• **Exercise goal**:
Provide only the number of lines below that contain the word "computer".

BEGIN Available data

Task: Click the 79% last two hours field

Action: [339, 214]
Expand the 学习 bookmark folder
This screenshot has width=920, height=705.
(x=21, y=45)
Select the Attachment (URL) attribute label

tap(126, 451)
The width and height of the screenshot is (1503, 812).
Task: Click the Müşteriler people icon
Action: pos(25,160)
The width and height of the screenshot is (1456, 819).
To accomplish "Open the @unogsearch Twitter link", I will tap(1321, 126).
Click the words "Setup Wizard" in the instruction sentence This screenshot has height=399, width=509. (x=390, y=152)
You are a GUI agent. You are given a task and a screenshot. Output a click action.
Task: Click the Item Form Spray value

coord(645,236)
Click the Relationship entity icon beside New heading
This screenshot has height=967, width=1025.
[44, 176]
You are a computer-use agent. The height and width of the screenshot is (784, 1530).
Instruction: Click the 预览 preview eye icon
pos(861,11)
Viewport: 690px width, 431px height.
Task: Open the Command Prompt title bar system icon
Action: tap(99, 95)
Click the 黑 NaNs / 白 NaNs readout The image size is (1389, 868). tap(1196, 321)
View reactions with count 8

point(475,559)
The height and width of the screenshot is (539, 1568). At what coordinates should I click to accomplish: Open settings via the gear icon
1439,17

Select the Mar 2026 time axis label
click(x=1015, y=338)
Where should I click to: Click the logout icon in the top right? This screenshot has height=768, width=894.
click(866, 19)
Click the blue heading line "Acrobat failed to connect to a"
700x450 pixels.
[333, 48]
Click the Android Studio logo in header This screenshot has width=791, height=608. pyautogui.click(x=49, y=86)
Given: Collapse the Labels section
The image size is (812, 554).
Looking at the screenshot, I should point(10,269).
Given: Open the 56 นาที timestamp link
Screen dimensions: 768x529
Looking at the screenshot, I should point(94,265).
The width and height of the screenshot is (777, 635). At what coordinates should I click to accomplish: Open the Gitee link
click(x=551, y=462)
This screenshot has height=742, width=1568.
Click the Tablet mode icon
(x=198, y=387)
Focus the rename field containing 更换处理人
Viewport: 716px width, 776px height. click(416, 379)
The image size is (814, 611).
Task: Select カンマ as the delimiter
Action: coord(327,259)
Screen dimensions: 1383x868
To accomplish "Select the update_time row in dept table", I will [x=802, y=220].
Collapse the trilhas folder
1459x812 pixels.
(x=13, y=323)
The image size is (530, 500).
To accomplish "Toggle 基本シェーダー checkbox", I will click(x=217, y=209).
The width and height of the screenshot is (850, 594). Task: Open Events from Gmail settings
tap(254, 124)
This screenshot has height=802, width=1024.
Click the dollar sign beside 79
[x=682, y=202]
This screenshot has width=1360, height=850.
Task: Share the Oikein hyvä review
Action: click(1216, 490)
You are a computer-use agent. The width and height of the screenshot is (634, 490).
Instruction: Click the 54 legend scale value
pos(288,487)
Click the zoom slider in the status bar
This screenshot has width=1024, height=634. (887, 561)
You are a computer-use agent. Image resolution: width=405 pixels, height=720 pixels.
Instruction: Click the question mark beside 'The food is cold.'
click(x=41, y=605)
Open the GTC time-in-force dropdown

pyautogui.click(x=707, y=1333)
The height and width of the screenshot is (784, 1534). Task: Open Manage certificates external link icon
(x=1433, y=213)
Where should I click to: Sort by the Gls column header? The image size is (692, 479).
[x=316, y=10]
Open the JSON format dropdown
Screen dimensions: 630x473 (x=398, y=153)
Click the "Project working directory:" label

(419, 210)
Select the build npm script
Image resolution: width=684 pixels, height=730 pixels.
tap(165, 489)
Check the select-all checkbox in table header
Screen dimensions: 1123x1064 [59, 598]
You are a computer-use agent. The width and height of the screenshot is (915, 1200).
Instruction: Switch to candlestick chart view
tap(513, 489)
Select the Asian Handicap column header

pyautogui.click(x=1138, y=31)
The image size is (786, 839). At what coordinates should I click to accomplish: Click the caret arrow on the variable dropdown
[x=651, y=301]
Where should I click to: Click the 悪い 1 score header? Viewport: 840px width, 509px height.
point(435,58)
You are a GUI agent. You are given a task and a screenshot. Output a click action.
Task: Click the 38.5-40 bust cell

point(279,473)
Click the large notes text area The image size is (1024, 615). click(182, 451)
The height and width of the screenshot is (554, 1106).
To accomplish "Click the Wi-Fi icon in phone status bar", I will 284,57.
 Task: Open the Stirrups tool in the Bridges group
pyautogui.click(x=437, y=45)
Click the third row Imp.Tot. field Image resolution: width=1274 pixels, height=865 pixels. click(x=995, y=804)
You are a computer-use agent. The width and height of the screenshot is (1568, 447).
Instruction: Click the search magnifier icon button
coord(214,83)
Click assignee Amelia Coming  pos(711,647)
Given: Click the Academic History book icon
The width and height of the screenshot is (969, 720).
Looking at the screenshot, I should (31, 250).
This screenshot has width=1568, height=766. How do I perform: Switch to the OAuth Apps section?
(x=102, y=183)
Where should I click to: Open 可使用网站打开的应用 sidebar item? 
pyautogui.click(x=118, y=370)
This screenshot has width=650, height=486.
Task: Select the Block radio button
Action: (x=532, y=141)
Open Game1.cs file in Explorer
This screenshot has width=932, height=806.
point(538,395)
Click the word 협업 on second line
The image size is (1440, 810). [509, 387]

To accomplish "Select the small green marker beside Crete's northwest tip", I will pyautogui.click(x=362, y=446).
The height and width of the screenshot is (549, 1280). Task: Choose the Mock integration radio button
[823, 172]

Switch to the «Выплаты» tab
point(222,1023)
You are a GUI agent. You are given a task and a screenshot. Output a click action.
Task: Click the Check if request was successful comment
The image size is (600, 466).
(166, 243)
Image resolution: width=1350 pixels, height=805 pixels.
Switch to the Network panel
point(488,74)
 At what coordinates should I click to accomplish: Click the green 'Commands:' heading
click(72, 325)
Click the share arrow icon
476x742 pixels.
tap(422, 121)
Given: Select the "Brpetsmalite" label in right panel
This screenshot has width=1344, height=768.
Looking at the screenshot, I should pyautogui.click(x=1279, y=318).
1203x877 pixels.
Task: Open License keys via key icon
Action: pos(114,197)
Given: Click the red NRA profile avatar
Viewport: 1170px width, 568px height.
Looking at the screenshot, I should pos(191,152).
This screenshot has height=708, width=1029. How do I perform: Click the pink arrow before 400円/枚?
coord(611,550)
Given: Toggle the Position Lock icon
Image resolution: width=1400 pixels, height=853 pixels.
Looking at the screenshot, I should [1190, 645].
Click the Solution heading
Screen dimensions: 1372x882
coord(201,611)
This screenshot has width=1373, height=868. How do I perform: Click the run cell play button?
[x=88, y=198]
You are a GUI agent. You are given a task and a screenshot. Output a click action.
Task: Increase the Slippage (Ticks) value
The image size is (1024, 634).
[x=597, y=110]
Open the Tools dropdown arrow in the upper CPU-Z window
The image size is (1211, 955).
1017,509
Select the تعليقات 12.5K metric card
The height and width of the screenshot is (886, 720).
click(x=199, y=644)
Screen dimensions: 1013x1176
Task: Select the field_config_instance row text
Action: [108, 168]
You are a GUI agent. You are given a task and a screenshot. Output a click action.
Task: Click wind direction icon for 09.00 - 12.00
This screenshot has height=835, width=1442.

END Available data

• **The completed task**:
5